** Opening GIVEN PASSAGE block **
The painting continued even after Maria packed up her art and her son (I am picturing him being slide into an art case, but really he’s ten so she just ushered him away from his best friend, my son, and into her car) and headed home. 

Most of the night consisted of “stop that! That’s my paint!” Until finally I carried the 2-year old inside and away from her older brother so he had the space to create how he wanted to for once. I know siblings should share but even 10-year olds need a little quiet time to think and process.

That impromptu paint party progressed to the purchase of more canvases and paint and even a field easel. 

I’m hoping it inspires more art instead of fading into the background, but even if it does, at least the supplies will be there when the creative flame sparks again. 

The Garden

Rain fell steady just like the weather app said it would and I felt a twinge of disappointment. I knew it would mean a couple more days of waiting to plant the garden my son and I have wanted for a couple of years now.

I had always dismissed the idea of a garden because we live in town on a busy, noisy street and somehow, for this country girl, gardens are meant for quiet, out of the way yards where they can be admired on a warm summer evening in golden hour light. 

I had wanted to wait until we actually moved to the country to create a garden but since that doesn’t seem to be remotely close to reality at the moment, we started planning what we wanted to plant and where, early in the spring.

Pumpkins, squash and various herbs for him.

Cucumbers, carrots, green beans, peas, and potatoes for me.

Strawberries and watermelon for her.

What makes this year different is that for the first time in 13 years we don’t have a dog to consider and worry about digging up the plants. This lack of a puppy has me fairly heartbroken and I sat next to the garden space one day this week and cried from the grief of missing our Copper.

My dad brought his rototiller up to “the big city” and made the space for our garden. My son helped to break up the dirt and smooth it out and his sister worked next to him, most likely negating all the work he had already done.

Dad was only supposed to drop the rototiller off but instead he broke the ground for us. He then gave advice on what to plant and where.
** Closing GIVEN PASSAGE block **
PROBLEM TO WORK ON
Please answer these questions about the passage on painting and the garden:
1. What did the impromptu paint party lead to the purchase of?
2. For how many years had there been a dog to consider when planting?
3. What did the narrator's dad bring up to "the big city"?
** Opening DATA PROVIDED block **
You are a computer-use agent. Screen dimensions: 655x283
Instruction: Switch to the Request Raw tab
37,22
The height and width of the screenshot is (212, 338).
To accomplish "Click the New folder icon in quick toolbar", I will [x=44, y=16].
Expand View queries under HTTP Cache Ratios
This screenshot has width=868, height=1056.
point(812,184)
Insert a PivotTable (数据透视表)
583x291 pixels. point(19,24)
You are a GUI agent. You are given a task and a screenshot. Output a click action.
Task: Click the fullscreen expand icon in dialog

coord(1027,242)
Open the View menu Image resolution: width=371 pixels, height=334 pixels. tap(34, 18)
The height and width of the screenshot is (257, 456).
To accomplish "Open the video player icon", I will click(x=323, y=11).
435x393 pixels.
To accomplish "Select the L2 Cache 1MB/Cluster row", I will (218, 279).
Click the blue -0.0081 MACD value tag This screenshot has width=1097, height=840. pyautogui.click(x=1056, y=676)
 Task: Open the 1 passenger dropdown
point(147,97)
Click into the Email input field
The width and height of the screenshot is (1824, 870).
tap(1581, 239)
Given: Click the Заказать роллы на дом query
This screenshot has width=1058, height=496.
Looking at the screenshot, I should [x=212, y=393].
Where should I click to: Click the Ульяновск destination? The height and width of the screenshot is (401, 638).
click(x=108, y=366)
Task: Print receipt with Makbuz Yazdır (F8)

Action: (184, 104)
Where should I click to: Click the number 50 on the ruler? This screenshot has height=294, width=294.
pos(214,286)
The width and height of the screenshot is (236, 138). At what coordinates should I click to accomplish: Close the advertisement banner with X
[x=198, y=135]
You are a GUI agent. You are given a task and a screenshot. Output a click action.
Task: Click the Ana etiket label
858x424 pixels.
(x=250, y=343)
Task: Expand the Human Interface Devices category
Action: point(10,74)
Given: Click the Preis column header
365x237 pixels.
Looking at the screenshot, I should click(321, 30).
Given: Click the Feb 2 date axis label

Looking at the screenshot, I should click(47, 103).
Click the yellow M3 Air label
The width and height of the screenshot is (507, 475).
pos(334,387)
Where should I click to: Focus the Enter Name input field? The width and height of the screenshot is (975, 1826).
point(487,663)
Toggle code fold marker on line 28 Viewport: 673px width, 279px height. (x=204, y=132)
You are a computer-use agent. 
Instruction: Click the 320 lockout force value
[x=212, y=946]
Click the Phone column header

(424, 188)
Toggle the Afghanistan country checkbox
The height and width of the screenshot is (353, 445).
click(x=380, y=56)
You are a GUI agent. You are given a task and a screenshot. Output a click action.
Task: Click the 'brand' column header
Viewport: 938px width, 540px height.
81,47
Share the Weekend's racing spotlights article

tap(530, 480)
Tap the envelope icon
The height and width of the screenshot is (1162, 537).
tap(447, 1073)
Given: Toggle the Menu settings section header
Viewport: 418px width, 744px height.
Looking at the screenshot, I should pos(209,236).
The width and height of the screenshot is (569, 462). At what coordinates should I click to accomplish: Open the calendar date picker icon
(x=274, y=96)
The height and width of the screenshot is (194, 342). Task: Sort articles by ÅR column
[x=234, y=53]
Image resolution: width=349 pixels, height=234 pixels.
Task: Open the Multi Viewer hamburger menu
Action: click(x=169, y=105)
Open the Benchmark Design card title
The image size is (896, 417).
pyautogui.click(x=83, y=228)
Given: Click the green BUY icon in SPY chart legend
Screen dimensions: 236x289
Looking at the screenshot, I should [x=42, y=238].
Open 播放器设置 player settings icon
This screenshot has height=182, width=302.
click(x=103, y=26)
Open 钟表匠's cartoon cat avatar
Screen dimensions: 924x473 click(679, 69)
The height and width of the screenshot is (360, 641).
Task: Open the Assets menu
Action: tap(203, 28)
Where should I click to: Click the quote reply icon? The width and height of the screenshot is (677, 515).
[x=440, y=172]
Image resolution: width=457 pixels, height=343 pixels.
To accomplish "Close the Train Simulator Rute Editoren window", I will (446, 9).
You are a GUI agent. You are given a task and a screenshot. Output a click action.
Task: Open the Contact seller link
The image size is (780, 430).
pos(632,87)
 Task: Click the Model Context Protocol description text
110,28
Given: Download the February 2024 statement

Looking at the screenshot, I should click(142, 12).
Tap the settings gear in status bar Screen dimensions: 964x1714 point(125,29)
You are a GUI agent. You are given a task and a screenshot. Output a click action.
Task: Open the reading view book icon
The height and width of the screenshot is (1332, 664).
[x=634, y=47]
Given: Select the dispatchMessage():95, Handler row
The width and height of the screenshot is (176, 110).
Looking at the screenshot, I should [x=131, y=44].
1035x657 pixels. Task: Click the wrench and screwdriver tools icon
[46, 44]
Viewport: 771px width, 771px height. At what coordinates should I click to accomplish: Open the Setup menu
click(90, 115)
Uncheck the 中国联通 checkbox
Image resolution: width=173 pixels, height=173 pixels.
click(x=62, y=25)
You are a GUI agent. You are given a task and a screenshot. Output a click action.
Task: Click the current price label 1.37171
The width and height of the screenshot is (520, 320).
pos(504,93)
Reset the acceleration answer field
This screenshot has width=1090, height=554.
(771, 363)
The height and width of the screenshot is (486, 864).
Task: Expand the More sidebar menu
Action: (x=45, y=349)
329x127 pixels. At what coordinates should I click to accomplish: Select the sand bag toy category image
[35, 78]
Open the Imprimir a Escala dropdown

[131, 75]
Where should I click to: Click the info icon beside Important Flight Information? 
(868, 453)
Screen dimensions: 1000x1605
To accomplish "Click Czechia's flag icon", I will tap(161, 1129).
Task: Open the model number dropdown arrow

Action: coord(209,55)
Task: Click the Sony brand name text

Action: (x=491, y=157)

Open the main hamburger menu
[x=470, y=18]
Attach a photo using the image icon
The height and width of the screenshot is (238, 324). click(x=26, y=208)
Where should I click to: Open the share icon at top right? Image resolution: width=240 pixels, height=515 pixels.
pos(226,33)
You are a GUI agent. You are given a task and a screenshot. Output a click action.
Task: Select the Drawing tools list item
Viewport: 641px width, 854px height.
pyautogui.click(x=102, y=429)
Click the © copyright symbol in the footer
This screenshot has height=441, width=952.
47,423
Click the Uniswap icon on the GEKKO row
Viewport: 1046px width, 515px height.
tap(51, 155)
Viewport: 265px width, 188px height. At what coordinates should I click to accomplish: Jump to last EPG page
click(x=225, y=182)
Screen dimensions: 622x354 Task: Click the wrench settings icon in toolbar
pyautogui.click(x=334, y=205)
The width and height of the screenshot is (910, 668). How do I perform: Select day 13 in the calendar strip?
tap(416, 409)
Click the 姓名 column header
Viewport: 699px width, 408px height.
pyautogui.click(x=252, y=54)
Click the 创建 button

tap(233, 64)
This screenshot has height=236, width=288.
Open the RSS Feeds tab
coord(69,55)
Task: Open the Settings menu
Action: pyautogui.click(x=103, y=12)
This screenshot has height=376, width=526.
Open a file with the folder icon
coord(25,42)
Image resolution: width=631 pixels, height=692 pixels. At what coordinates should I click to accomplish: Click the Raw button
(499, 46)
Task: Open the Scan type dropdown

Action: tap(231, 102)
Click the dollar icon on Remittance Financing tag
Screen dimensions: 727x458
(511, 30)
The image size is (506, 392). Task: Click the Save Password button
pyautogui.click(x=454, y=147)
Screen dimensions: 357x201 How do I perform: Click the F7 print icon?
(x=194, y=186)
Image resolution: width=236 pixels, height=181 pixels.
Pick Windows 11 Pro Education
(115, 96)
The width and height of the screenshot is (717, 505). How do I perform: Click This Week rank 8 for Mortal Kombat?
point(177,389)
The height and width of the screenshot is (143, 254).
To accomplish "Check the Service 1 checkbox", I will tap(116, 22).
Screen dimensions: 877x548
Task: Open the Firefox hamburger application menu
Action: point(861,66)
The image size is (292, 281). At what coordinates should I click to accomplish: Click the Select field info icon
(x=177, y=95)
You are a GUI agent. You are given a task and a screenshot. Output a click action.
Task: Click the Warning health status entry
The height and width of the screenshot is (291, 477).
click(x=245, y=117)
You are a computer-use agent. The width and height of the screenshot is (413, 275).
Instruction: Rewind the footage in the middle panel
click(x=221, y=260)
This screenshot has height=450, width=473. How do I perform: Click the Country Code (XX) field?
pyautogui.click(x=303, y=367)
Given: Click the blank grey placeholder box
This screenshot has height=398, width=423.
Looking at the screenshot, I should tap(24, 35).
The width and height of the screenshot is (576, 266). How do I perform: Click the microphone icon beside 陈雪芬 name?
** Closing DATA PROVIDED block **
SOLUTION TO THIS TASK
1. More canvases and paint, and even a field easel.
2. 13 years.
3. His rototiller.